ONU presta tributo a Shimon Peres, incansável na luta pela paz no Oriente Médio

“Ele lutou incansavelmente para uma solução de dois estados que assegurasse a Israel viver com segurança e harmonia com os palestinos e toda a região, um comprometimento reconhecido quando ele dividiu o Prêmio Nobel da Paz com Yitzhak Rabin e Yasser Arafat, em 1994”, afirmou o secretário-geral da ONU, Ban Ki-moon.

Ban Ki-moon recebe Shimon Peres - Foto: ONU /Evan Schneider

Ban Ki-moon recebe Shimon Peres – Foto: ONU /Evan Schneider

O secretário-geral da ONU, Ban Ki-moon, prestou tributo a Shimon Peres, ex-presidente de Israel e vencedor do Prêmio Nobel da Paz em 1994, que faleceu na manhã desta quarta-feira (28), aos 93 anos.

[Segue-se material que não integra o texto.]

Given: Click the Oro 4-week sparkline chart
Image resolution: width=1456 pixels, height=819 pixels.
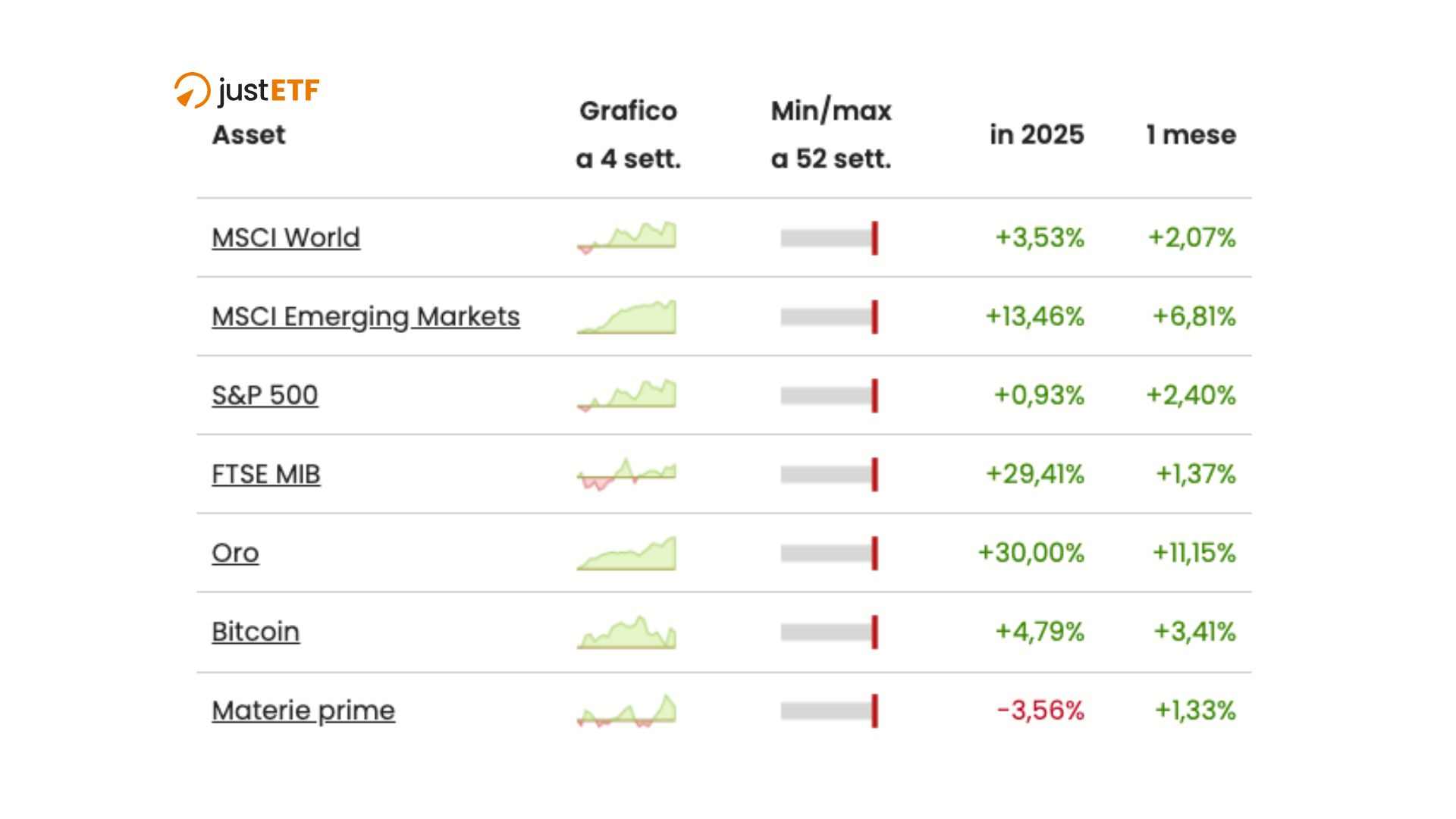Looking at the screenshot, I should (626, 554).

“Estou profundamente triste”, disse Ban ao oferecer condolências à família, amigos e ao povo de Israel, lembrando que Shimon Peres teve papel fundamental na fundação de Israel, país ao qual serviu durante toda a vida, não apenas como presidente mas também como primeiro-ministro e ministro das relações exteriores e da defesa, além de outros cargos importantes.

“Ele lutou incansavelmente para uma solução de dois estados que assegurasse a Israel viver com segurança e harmonia com os palestinos e toda a região, um comprometimento reconhecido quando ele dividiu o Prêmio Nobel da Paz com Yitzhak Rabin e Yasser Arafat, em 1994”, afirmou o secretário-geral. Ele lembrou que Shimon Peres foi um grande parceiro das Nações Unidas, sempre disposto a contribuir para o trabalho da comunidade internacional.

“Mesmo nas horas mais difíceis, Peres mantinha o otimismo quanto às perspectivas de reconciliação e paz”, afirmou  Ban. E lembrou um discurso feito pelo ex-presidente de Israel na ONU: “Já é tempo de compreender que o verdadeiro triunfo está na colheita da paz, não nas sementes de outra guerra. Quando trocarmos mapas de guerra por mapas de paz, descobriremos que as diferenças eram mínimas. As guerras foram deploráveis. Conseguiremos ver que a terra prometida poderia ser a terra prometida há muito tempo”.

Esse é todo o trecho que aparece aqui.